Como a besta feroz a dilatar as ventas

Mede a presa infeliz por dar-lhe o bote a jeito,

De meu fúlgido olhar às chispas odientas

Envolvo-te, e, convulso, ao seio meu t’estreito:

E ao longo de teu corpo elástico, onduloso,

Corpo de cascavel, elétrico, escamoso,

Em toda essa extensão pululam meus desejos,

— Os átomos sutis, — os vermes sensuais,

Cevando a seu talante as fomes bestiais

Nessas carnes febris, — esplêndidos sobejos!

 

IV

O perfume

A Artur de Oliveira

Unge-te a pele fina e cetinosa

Um perfume sutil, insinuante,

Igual à planta da Ásia venenosa,

Cuja sombra atraiçoa o viandante;

O nardo, o benjoim e a tuberosa,

As tépidas essências do Levante,

Do meio-dia a flora luxuosa,

De cores e de aromas abundante,

Não disputam-lhe o passo, a primazia,

Nem produzem-me a lânguida apatia

Que em noites de verão, lentas, calmosas,

Sinto quando debruço-me em teu seio,

Afogando-me em morno devaneio

Num mar de sensações voluptuosas.

 

V

Lusco-fusco

Da alcova na penumbra andavam flutuando

Em tênue confusão fantasmas indecisos,

Gerados ao fulgor da luz reverberando

Nos límpidos cristais e nos dourados frisos.

Era como um sabbat fantástico e nefando!

Das velhas saturnais talvez tivesse uns visos

A enorme projeção das sombras vacilando

Esguias e sutis sobre os tapetes lisos.

Havia no ambiente uns mórbidos perfumes;

Os bronzes, biscuits, se olhavam com ciúmes

Nos dunkerques, de pé, por dentro das redomas.

Enquanto eu, sem temor, ao lado de uma taça,

Um conto oriental relia entre a fumaça

Dum charuto havanês de excêntricos aromas.

 

VI

Símia

Sobre uma página de Baudelaire.

Assim como os painéis, aos quadros inspirados,

Embora perfeições, adorna-os a moldura,

Que, apesar de excluir o exato da pintura,

Vem destacar a tela aos olhos fascinados;

Igualmente o cold-cream, as tintas, os frisados,

Não te empanam sequer a rara formosura,

E em meio do aranzel dessa Babel impura

Os teus encantos mil eu vejo realçados.

Tudo parece amar-te e condizer contigo;

E quando num abraço afetuoso, amigo,

Cambraias e cetins envolvem-te sem pejo

O belo corpo nu, febril e palpitante,

Tens o gesto, o ademã e a graça triunfante

Duma infantil macaca ao som dum realejo.

 

VII

Ambae florentes

a C. F.

São ambas louras e finas

Como as virgens esboçadas

Nas amplas telas divinas

Das escrituras sagradas.

Duas irmãs peregrinas,

Entre mimos educadas,

Brasileiras genuínas,

Polidas e delicadas.

Mas não sei por que debique,

(Dessas pilhérias cediças,

Que não há quem as explique)

Além de serem postiças,

Dizem todos que por chic

Intitulam-se suíças.

 

VIII

Cena de bastidor

Entre aplausos gerais findara o ato.

Na plateia faziam comentário

Do desempenho e luxo do seu fato,

Do mérito da peça e do cenário.

Para saudá-la um batalhão compacto

De amantes, inclusive o empresário,

Esperava na caixa timorato

Que ela trocasse a roupa, o vestuário.

Baldado intento!
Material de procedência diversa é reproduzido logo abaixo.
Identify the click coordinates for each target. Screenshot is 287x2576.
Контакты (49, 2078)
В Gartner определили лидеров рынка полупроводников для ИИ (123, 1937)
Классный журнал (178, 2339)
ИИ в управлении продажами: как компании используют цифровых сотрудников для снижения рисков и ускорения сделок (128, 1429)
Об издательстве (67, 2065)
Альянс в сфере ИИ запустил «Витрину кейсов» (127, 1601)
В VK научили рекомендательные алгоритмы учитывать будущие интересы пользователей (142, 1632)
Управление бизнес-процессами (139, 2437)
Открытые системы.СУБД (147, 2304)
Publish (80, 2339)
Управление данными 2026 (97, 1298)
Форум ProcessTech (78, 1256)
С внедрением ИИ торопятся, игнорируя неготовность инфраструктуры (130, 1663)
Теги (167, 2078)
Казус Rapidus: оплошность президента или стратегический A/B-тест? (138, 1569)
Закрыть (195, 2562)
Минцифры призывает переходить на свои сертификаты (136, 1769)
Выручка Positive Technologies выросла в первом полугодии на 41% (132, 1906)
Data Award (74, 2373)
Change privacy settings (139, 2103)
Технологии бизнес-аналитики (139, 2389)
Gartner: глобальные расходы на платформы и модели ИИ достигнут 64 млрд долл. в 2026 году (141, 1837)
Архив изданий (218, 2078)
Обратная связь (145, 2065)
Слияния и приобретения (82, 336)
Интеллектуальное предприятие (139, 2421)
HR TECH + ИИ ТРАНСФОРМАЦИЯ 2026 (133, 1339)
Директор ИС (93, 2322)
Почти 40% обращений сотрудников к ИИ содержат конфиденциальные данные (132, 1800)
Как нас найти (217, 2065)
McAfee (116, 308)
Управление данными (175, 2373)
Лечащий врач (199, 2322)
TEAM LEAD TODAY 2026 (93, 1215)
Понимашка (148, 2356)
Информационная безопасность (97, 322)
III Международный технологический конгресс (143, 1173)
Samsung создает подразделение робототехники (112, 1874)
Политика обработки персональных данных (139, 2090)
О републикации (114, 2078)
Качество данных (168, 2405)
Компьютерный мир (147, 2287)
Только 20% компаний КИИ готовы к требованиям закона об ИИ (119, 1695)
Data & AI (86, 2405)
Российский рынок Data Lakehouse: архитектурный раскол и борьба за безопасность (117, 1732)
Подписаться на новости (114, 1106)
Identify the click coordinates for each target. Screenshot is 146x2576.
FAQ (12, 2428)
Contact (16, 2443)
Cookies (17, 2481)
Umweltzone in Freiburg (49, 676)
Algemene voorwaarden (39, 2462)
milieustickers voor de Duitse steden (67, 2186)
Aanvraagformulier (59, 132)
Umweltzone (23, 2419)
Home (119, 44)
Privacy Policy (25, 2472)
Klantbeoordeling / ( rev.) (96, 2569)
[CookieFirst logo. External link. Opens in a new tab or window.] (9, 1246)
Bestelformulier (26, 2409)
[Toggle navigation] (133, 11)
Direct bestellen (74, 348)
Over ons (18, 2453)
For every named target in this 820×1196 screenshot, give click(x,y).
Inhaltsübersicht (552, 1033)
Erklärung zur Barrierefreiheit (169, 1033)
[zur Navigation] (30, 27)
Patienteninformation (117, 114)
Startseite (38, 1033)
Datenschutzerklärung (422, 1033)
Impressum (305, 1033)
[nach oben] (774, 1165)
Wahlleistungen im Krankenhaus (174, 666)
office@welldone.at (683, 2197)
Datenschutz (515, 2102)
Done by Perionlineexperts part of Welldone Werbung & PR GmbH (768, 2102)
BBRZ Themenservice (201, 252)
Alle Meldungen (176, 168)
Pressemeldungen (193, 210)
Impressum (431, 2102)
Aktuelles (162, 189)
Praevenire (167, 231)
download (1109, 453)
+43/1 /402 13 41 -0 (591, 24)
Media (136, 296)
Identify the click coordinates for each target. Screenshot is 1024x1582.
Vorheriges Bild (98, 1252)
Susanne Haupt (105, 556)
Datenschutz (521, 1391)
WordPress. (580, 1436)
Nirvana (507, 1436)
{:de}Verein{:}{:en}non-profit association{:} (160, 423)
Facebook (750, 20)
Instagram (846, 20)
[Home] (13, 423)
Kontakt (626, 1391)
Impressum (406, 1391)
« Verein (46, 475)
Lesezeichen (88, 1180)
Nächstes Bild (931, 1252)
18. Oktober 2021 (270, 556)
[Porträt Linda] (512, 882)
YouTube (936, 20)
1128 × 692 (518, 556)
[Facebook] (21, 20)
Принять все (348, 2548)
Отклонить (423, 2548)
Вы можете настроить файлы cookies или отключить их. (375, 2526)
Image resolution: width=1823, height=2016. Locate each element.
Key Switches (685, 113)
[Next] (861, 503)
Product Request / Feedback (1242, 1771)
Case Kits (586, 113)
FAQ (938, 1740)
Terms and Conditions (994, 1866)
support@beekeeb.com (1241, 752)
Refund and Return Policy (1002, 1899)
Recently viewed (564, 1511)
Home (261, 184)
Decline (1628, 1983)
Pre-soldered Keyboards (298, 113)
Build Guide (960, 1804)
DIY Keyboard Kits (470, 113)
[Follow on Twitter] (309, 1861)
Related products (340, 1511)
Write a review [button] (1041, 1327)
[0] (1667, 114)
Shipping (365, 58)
O pálido galã

Repete a cena ao vivo com afã

No camarim, beijando-lhe a madeixa.

O pano vai subir; porém que importa?

E quando o contra-regra bate à porta

Mal pode a bela responder à deixa.

 

IX

Febre cibária

Num divã reclinada, em desalinho,

Ardendo toda em lúbricos desejos,

Alvoroçados ao vapor dos vinhos,

Que não pagara-lhe os ardentes beijos,

A cortesã, no solitário ninho,

À sua viuvez lia uns motejos...

Era casado o amante, e foi caminho

Dos penates... após meros cortejos.

Tinha, contudo, uma esperança vaga:

Uma aventura, a aparição de um mito,

Uma dessas visões que a mente afaga.

‘Stava quase descrente, quando um grito

De surpresa escapou-lhe. Era Malaga,

King-charles educado e favorito.

 

X

Margarida Gautier

Dir-se-ia uma paixão, ao menos na aparência;

Na desordem febril, no fogo que emanava

Do seu olhar de onix, vivaz fosforescência,

Tremeluzindo a flux, ardente como a lava.

Outras vezes sombria em presa da influência,

Dum profundo pesar, de apreensões escrava,

Odiava o passado e instava a Providência

P’ra abençoar-lhe o afeto, o amor que a dominava.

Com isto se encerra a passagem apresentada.